Please pull out every line in the listing below that contains the word "radio".

___ Extracted data ___

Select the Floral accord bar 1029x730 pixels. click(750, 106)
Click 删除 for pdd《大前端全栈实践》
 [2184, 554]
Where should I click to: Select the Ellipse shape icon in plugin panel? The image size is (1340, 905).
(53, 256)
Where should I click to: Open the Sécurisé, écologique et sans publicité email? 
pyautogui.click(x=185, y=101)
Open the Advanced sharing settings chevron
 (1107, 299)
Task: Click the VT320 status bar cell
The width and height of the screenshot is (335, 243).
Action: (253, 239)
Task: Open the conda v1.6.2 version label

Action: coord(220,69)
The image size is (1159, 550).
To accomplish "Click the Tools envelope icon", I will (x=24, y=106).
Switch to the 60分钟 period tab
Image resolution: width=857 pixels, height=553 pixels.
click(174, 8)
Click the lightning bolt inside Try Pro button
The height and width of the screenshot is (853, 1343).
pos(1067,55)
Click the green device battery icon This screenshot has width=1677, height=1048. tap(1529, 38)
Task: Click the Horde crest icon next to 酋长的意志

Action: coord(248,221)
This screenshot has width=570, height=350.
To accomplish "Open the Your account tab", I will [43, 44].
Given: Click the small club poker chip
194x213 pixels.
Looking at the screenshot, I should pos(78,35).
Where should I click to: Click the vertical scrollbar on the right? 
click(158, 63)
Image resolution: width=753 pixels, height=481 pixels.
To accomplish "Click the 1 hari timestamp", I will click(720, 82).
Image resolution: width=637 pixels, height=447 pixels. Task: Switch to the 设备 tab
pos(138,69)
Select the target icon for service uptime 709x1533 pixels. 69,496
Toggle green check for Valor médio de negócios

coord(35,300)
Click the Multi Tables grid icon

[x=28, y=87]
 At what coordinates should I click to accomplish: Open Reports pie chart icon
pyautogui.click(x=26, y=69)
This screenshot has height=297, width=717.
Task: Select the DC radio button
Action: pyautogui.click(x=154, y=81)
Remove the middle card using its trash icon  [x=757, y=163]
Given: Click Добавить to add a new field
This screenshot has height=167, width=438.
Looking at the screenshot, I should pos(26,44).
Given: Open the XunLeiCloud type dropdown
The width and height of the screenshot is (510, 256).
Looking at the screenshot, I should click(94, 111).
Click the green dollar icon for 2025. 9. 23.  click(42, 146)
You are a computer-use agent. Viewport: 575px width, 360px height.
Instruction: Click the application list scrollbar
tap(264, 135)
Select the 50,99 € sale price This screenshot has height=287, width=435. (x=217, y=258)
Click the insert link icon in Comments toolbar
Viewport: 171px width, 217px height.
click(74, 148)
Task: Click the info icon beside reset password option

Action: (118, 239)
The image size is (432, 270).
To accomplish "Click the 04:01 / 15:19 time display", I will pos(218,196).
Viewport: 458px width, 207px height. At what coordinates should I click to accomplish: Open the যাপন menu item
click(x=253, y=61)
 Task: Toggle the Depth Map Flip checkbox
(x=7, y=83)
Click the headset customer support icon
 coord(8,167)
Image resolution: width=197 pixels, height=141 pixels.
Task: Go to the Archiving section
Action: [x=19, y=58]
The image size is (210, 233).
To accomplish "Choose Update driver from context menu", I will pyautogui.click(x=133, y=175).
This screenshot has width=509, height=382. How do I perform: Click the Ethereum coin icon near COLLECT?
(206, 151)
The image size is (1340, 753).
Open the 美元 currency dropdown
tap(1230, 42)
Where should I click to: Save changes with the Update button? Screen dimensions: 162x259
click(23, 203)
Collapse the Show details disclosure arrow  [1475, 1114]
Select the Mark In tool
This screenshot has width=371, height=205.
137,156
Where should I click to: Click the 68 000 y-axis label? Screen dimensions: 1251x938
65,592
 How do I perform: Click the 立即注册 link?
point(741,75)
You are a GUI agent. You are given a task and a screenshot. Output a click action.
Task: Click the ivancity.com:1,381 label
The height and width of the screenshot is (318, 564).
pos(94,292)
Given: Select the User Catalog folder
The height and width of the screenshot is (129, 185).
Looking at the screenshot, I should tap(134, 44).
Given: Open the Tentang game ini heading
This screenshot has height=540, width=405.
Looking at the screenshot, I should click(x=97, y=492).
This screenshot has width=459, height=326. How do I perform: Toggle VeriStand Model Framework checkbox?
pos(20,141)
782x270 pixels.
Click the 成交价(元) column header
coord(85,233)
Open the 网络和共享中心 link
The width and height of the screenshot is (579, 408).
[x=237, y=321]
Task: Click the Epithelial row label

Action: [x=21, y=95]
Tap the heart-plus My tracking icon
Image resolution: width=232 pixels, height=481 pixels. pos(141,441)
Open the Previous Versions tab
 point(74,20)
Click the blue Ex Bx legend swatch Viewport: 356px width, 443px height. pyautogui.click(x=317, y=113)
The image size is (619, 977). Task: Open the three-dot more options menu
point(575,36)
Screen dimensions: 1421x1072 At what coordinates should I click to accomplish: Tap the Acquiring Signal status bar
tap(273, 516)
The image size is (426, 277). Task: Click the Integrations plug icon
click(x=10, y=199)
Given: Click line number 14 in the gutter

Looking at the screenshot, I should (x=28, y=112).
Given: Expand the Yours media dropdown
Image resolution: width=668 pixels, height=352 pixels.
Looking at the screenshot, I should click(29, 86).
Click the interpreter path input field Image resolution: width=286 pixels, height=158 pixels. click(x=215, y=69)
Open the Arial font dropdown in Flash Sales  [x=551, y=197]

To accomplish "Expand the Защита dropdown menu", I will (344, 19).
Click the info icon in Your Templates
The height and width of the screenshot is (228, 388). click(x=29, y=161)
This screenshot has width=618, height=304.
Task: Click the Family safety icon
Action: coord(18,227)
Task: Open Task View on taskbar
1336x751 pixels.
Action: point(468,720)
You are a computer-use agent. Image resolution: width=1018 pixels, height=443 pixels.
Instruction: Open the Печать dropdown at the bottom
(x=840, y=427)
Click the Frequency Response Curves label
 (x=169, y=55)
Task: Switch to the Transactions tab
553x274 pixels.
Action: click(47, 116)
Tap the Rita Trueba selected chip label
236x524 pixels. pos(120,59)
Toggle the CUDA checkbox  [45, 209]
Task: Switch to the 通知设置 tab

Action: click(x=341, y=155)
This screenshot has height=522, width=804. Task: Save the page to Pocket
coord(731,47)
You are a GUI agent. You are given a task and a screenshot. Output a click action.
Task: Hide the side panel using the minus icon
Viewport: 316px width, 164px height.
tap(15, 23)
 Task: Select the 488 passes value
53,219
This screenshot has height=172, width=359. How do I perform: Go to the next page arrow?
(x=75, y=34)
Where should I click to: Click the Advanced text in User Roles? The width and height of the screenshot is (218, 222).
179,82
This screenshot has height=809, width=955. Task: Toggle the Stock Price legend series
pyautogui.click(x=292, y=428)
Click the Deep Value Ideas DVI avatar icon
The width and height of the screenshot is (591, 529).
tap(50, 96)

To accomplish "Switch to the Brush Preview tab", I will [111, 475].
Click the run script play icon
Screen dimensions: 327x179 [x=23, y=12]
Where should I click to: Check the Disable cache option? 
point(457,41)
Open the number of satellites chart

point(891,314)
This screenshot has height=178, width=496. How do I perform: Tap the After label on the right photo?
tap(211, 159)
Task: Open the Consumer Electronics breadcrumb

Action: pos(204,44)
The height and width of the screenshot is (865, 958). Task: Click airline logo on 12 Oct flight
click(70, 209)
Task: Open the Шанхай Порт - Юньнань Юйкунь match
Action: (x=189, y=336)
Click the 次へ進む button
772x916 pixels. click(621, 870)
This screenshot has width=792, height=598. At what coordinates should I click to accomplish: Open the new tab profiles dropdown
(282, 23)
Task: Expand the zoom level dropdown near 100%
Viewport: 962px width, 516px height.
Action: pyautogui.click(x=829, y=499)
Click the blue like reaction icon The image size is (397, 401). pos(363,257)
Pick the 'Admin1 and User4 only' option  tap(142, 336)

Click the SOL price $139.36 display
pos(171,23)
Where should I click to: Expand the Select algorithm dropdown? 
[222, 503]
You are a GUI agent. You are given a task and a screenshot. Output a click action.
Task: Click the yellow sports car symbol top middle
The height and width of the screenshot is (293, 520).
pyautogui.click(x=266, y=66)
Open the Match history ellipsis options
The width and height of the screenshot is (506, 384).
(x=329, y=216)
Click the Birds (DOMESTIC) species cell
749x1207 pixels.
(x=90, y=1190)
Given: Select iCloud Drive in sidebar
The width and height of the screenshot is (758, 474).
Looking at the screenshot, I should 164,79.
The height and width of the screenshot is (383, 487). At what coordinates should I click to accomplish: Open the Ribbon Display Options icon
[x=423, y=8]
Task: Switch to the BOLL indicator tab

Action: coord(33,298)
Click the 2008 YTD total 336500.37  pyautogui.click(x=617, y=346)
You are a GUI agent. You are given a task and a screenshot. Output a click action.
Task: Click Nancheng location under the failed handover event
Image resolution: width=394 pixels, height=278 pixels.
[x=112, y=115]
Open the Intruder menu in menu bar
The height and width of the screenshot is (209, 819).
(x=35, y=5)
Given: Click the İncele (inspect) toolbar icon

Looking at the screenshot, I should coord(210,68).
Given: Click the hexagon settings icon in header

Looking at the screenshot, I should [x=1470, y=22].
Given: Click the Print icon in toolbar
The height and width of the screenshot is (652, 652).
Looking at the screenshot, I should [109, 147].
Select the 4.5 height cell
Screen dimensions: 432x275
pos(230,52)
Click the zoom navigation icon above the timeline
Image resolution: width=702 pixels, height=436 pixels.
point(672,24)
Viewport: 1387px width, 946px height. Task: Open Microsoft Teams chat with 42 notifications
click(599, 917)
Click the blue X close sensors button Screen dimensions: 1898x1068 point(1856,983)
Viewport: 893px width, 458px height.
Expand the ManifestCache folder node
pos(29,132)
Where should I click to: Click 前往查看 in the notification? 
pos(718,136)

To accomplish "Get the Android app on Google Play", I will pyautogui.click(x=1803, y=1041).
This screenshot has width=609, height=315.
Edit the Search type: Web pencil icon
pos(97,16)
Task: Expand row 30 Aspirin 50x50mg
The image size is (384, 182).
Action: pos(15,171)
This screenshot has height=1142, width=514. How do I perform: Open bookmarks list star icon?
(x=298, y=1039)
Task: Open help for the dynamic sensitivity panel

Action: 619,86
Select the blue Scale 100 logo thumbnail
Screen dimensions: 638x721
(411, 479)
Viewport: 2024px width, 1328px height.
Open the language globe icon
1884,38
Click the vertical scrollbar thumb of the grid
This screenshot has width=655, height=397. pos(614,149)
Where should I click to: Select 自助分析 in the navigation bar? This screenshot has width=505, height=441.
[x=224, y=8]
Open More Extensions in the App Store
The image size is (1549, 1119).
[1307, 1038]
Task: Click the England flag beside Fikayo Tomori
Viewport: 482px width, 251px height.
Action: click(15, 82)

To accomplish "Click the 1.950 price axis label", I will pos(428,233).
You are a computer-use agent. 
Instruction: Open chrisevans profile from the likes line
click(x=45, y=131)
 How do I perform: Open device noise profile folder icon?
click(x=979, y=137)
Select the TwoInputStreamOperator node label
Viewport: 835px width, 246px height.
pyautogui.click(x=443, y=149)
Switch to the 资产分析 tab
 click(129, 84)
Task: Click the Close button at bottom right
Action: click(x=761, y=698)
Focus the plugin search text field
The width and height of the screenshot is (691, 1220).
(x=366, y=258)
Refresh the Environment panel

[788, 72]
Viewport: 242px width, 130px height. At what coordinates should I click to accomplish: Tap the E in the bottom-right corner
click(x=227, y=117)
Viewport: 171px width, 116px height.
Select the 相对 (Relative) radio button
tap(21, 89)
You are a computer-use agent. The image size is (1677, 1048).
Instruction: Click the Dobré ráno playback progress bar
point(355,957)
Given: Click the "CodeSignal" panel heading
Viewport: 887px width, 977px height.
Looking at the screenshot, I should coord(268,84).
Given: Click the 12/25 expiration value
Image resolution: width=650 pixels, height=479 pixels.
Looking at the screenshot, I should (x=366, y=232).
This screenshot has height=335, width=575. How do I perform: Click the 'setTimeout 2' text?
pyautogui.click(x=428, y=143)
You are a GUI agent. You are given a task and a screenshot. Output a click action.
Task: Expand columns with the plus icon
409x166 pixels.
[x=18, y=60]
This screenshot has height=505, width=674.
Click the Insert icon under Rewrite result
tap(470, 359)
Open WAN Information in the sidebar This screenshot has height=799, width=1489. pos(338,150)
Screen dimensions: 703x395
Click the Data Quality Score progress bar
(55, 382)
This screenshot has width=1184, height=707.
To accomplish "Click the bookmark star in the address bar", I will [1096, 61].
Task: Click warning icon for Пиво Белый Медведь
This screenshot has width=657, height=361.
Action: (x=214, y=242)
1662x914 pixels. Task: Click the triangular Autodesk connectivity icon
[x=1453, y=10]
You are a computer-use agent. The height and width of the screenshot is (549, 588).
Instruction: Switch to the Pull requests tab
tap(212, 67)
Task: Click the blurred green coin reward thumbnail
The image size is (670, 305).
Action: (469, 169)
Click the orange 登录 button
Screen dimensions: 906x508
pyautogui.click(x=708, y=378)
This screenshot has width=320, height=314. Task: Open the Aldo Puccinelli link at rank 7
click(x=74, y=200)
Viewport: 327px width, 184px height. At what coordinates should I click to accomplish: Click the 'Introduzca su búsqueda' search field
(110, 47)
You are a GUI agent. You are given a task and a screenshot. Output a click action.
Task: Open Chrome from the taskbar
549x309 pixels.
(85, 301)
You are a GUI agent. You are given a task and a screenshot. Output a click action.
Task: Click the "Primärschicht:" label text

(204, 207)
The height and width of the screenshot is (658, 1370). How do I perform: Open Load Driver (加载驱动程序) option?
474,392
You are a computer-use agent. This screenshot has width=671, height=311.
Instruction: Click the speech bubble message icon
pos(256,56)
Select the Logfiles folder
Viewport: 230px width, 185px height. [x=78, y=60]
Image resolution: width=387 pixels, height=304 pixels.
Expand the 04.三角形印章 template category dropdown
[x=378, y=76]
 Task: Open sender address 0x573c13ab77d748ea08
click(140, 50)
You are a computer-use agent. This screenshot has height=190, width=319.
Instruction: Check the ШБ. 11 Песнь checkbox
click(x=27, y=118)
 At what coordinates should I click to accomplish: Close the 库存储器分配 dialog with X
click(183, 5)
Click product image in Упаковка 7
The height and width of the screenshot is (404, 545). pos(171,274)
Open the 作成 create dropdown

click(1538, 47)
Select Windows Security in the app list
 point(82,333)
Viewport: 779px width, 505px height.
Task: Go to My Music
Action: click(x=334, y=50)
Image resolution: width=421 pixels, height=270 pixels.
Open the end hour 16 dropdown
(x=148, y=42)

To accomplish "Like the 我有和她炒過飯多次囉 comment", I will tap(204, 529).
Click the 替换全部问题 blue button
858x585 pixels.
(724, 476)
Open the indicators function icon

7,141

___

Problem solution:
Task: Select the DC radio button
Select the 相对 (Relative) radio button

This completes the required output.